■満員御礼、4.29DEEP後楽園。Ust有料配信が決定!/ところが「カメラアングル固定」??
http://d.hatena.ne.jp/gryphon/20140419/p1
くわしく
■[DEEP] ★DEEP66:UstreamでPPV生中継が決定。料金972円でカメラスイッチングなし。 19:59
https://www.facebook.com/shigeru.saeki.3/posts/609552662470773?stream_ref=1
1.USTREAM
ユーストリームHP内DEEPHPから全世界に向けてLIVE配信
・日本語/サムライTVマテリアル センターカメラPPV
・英 語/SAMURAI TV MATERIAL CENTER CAMERA PPV
http://www.ustream.tv/channel/deep-official
さーて、はじめに聞いたときはけっこう驚いた話だったのだが。
これはもちろん推測だが、サムライTVが「センターカメラPPV」をやるのは、やはりサムライTVがネット中継の動きを警戒、牽制して、本放送とすみ分けを目指しているがためのことでしょう。

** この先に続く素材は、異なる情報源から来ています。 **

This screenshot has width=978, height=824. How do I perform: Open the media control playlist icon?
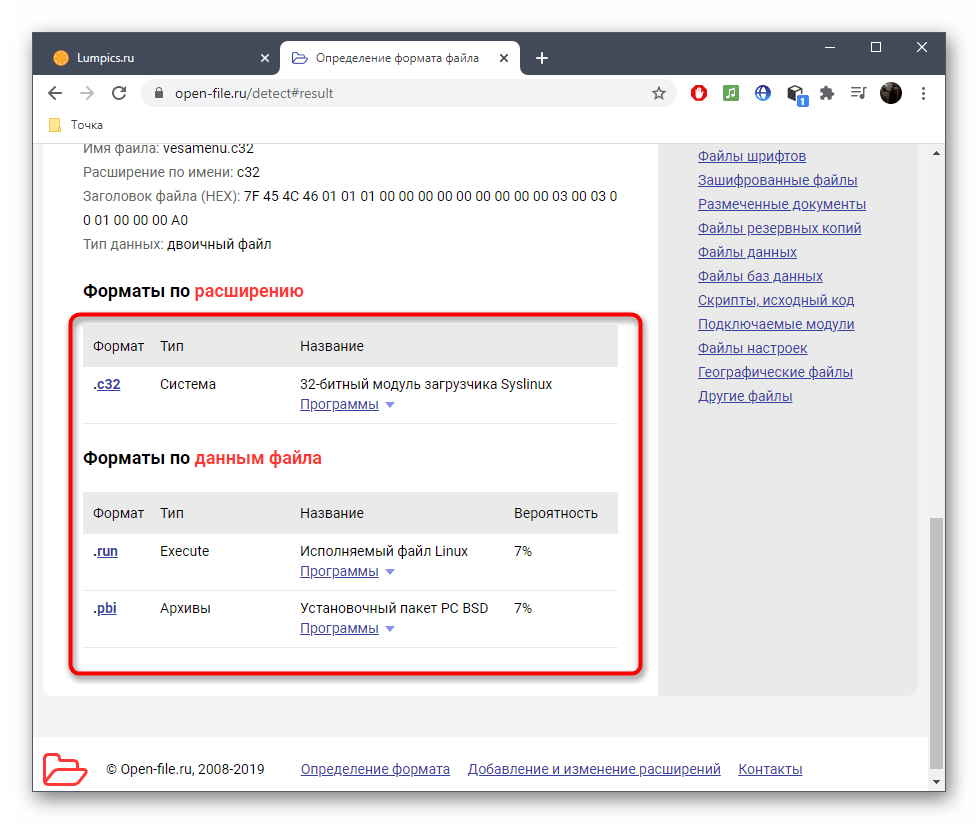(858, 93)
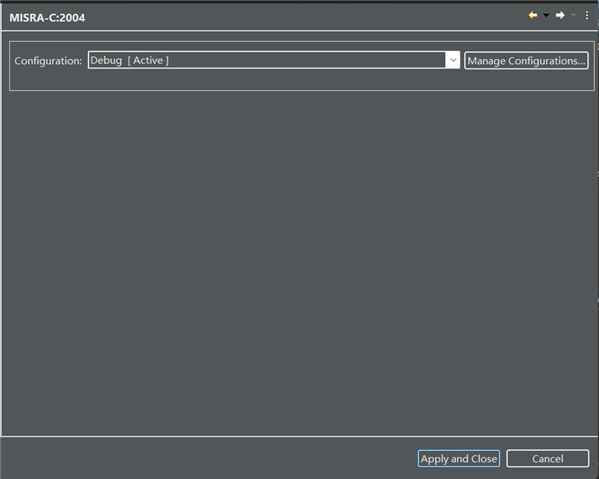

やたらと格闘技ファンが「いまやMMA興行はネット生放送の時代!!生中継もニアライブもしないサムライに、MMAファンは加入する価値なし!!あるいは毎月ごとにシビアに査定して、この月は見る、見ないを決めよう!!」とかブログで煽るからだよ。
どこだそれ(笑)
しかし、VTJとかと比較するとこの展開はやっぱり面白いです。
いろいろなものが自動化されても、今のところスポーツ中継のカメラマンはやっぱり職人技が要求される。それぞれの興行を「どこ」が撮影し、映像として作り出すのか。やはりそこはサムライを中心に回っていくのか。なつかしのクエストとかはどーしてんのか。
興味はつきない。まあDEEPは、Ust中継もサムライにお願いし、サムライのカメラから「ワンアングル」な映像を流して差別化もしつつUstもやると。
ちなみに「スカパー・オンデマンド」もVTJの1stはニコ動とそれの並列放送だったのだが、今回「スカパー・オンデマンド」も選択されなかったことも記してほしい。
「一方向の画面しか見られない」は大問題か?気にならないか?カメラアングルという「20世紀の魔法」がない状態に戻って確かめる機会
さて、文明史的大問題についてこれから語るのである。ほんとか(笑)
以前から書いた話の
繰り返しであることも
ご容赦されたい。
■「カメラの構図(コマ割り)」という20世紀の魔法 〜町山智浩「鈴木先生」評をきっかけに
http://d.hatena.ne.jp/gryphon/20130220/p3自分があらためて興奮するのは・・・、いうまでもないけど、「そうそう『カメラ割り』・・・いくつもの画面で作る映画(テレビ、漫画含む)は新しい表現技法だったんだなあ」という、その起源や進化、意味をさぐる知的興奮だ。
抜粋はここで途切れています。